And so the time seemed right to make a decision and cut my ties to Centenary College. Moreover, the perfect position seemed to be opening up at NEH. After four years as an experiment staffed by IPAs, the Summer Seminars for School Teachers program was going to be made a regular part of the Division of Fellowships and Seminars, administered by the regular professional staff. An opening had been advertised; I applied, was interviewed and appointed. When I knew my appointment was certain, I contacted Centenary and resigned my tenure. It was something of a momentous occasion. I was one of only a few members of the NEH permanent staff who had actually resigned a tenured position, often looked on as the holy grail of academic life, to become a government bureaucrat.


ii

One thing I had enjoyed during my first two years at NEH was the relative freedom and scope to do my work in my own way and at my own pace. Supervision was relatively light, and so long as you got your work done in a timely fashion, you could pretty much arrange your own schedule to suit your personal working habits. No one ever seemed to come around checking on what you were doing, but then we were all working in open cubicles, so it wasn't difficult to know what your office colleagues were up to. In fact, it took a while to get used to the idea that telephone conversations, of which there were many, were easily overheard by those in adjoining work spaces. But apart from the unavoidable eavesdropping on one another's phone calls, the open work space encouraged respect for privacy, and generally we did not interrupt one another or intrude uninvited into someone else's personal space. Still, as time went by and we became more familiar with our office mates, there were occasions when someone would break the decorum and shout to someone over or through the cubicle walls, but these breaches of office protocol were exceptions rather than the rule.

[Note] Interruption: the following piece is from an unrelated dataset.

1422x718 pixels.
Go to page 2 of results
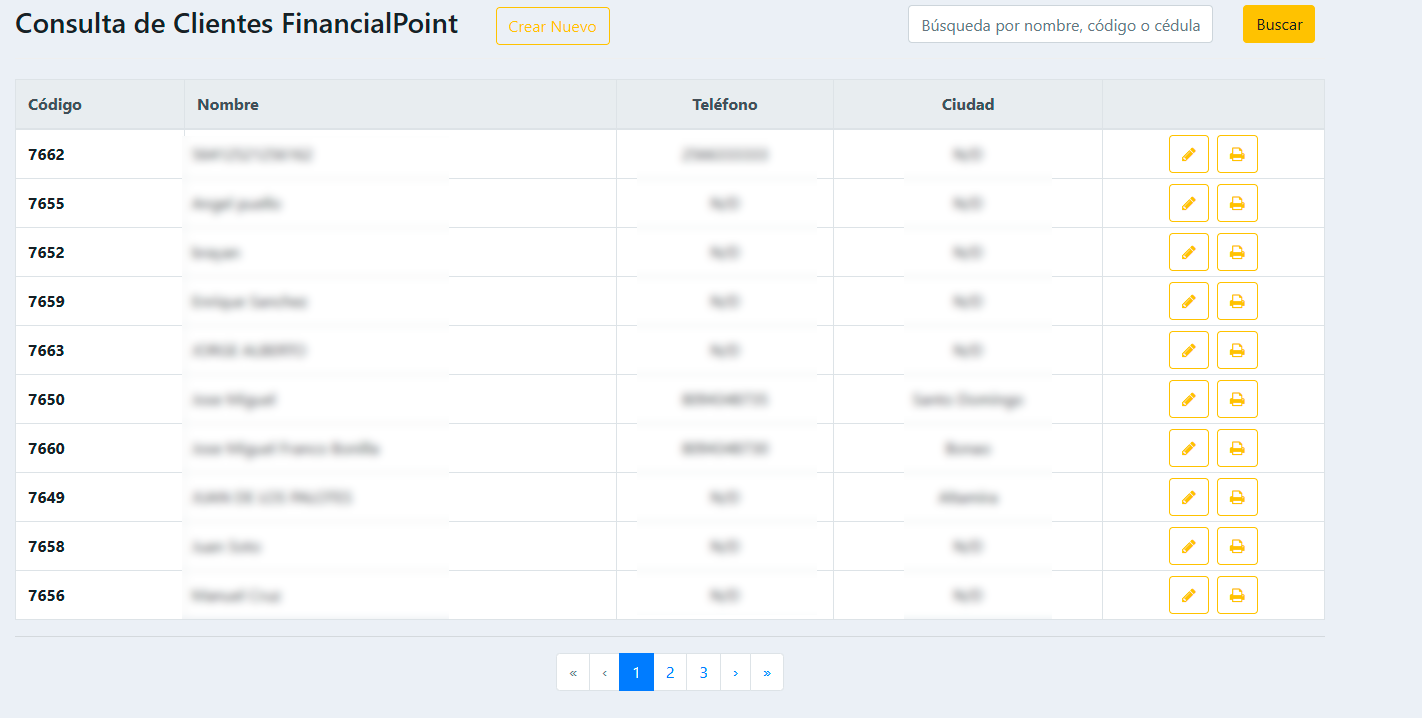670,672
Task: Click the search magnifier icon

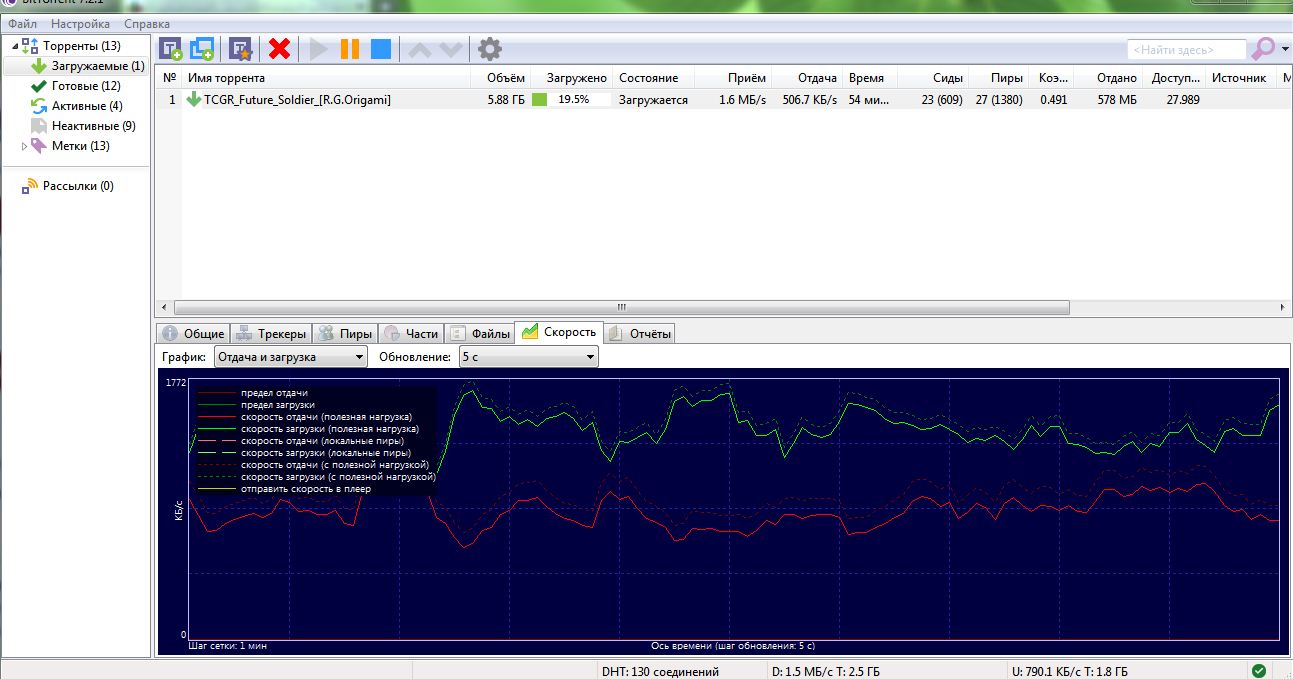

So what was it like working in a small federal agency? Well, like everything else that very much depended on who you were in the hierarchy and what you were expected to be doing with your time in the office. For most of the non-professional staff, what we referred to as the support staff, it was probably about the same as it would have been anywhere else in the federal government, a lot of paper shuffling and filing. NEH staff were hired in the usual way, given the usual job descriptions and standard job titles, grade levels, salaries, etc. But our mission was rather specialized. Like the National Science Foundation for the sciences, the National Endowment for the Humanities exists to support (with tax dollars) the fields or disciplines of the humanities. Operationally, that tends to mean making grants, lots of grants, large and small, in a rather wide variety of different grant programs. Some grants support television shows, or films; some support museum exhibits, archaeological expeditions, or book publication; many go to humanities institutions, particularly universities and colleges, but also museums and libraries; and some go directly to individual teachers and scholars.

The principal work of the NEH professional staff is to administer these grant programs, insuring fair and unbiased review of proposals and oversight of the grants once they are awarded. On a day to day basis that means devoting a great deal of time to paperwork and record keeping. One reason the Endowment was eager to bring in a steady stream of new IPAs was to get fresh contacts with those working in the various fields of the humanities. When I arrived with two other new IPAs in 1985, we represented three different disciplines: I was in English literature, the two others worked in classical philosophy and in medieval European history. During the twenty-five years I spent at the agency, that quest for disciplinary diversity remained as important as any of the other more conventional aspects of staff recruitment. The first thing we began learning as newly hired bureaucrats, almost from the moment we were assigned our cubicles, was how to assemble a panel of expert reviewers. And that one task remained a constant for me during my time working at NEH. That was not always the case for others who worked there, but it was something I did efficiently and with relatively little difficulty, and such skills or talents or whatever you might call them were appreciated.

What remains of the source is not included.